We will be using wandb to keep track of our training. You can use the an account on wandb or create an own instance following the instruction in the documentation.

If you then create an .env file in the root folder and specify the WANDB_API_KEY= (and the WANDB_BASE_URL=), you can use dotenv to load those enviroment variables.

from dotenv import load_dotenv, find_dotenv
load_dotenv(find_dotenv())
True

Setup MLM training

Choose the hyperparameters you want and start the training. The default parameters will train a BERT model with 12 layers and 4 attention heads per layer.
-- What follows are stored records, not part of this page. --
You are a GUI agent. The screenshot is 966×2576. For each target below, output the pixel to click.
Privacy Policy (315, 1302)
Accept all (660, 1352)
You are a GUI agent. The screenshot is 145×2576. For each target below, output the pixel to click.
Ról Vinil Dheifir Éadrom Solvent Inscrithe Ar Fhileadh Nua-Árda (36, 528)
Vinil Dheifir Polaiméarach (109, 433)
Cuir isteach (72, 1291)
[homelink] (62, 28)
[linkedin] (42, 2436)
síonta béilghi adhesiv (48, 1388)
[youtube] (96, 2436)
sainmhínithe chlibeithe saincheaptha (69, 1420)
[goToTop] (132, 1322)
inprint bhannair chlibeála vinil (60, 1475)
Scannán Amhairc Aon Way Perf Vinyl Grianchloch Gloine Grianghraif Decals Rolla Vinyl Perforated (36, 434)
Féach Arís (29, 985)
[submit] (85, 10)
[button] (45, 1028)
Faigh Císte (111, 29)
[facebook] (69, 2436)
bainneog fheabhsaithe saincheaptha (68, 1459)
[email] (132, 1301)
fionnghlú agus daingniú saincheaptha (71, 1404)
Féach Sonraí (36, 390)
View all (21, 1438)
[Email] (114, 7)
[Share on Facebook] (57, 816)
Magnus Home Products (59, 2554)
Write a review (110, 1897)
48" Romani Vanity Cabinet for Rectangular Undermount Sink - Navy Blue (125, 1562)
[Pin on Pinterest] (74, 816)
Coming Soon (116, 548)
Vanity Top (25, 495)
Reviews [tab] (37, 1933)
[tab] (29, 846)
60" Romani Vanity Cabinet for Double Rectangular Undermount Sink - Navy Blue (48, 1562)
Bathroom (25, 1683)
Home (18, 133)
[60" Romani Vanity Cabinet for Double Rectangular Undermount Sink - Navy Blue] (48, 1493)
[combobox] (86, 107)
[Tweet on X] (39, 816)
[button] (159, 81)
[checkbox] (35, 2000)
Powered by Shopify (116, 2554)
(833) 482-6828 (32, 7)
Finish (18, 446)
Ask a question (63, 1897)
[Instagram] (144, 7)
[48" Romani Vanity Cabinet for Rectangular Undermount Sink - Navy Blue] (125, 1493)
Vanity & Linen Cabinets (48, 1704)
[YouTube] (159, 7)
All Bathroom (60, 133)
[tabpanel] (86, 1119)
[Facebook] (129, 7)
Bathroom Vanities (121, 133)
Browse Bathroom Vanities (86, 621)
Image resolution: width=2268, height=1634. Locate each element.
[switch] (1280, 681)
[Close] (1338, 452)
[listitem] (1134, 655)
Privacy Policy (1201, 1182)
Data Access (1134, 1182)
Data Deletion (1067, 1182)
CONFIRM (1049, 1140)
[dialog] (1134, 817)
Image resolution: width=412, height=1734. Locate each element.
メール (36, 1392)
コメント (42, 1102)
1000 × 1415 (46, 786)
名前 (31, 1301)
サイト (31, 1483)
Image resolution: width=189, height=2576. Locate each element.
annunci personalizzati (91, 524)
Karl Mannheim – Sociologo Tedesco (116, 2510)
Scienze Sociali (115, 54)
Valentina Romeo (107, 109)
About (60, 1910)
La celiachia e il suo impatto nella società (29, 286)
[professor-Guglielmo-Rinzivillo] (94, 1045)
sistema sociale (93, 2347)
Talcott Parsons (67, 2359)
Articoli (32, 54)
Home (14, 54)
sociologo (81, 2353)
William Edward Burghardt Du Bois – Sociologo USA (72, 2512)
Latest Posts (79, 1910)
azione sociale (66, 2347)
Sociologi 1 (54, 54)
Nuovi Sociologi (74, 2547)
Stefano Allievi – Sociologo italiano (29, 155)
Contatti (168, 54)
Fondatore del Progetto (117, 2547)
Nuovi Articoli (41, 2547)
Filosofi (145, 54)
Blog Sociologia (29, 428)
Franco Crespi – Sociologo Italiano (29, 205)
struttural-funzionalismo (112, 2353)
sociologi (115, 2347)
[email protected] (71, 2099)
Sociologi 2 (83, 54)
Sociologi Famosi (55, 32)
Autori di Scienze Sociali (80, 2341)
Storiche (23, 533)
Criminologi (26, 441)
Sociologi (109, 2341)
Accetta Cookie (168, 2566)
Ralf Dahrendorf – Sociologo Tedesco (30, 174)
The training task is Masked Language Modeling (MLM), where tokens from the input reactions are randomly masked and predicted by the model given the context.

After defining the config, the training is launched in 3 lines of code using our adapter written for the SimpleTransformers library (based on huggingface Transformers).

To make it work you will have to install simpletransformers:

pip install simpletransformers==0.34.4
config = {
  "architectures": [
    "BertForMaskedLM"
  ],
  "attention_probs_dropout_prob": 0.1,
  "hidden_act": "gelu",
  "hidden_dropout_prob": 0.1,
  "hidden_size": 256,
  "initializer_range": 0.02,
  "intermediate_size": 512,
  "layer_norm_eps": 1e-12,
  "max_position_embeddings": 512,
  "model_type": "bert",
  "num_attention_heads": 4,
  "num_hidden_layers": 12,
  "pad_token_id": 0,
"type_vocab_size": 2,
}
vocab_path = '../data/uspto_1k_TPL/individual_files/vocab.txt'

args = {'config': config, 
        'vocab_path': vocab_path, 
        'wandb_project': 'uspto_mlm_temp_1000',
        'train_batch_size': 32,
        'manual_seed': 42,
        "fp16": False,
        "num_train_epochs": 50,
        'max_seq_length': 256,
        'evaluate_during_training': True,
        'overwrite_output_dir': True,
        'output_dir': '../out/bert_mlm_1k_tpl',
        'learning_rate': 1e-4
       }
model = SmilesLanguageModelingModel(model_type='bert', model_name=None, args=args)
Setting 'max_len_single_sentence' is now deprecated. This value is automatically set up.
Setting 'max_len_sentences_pair' is now deprecated. This value is automatically set up.
train_file = '../data/uspto_1k_TPL/individual_files/mlm_train_file.txt'
eval_file = '../data/uspto_1k_TPL/individual_files/mlm_eval_file_1k.txt'
model.train_model(train_file=train_file, eval_file=eval_file)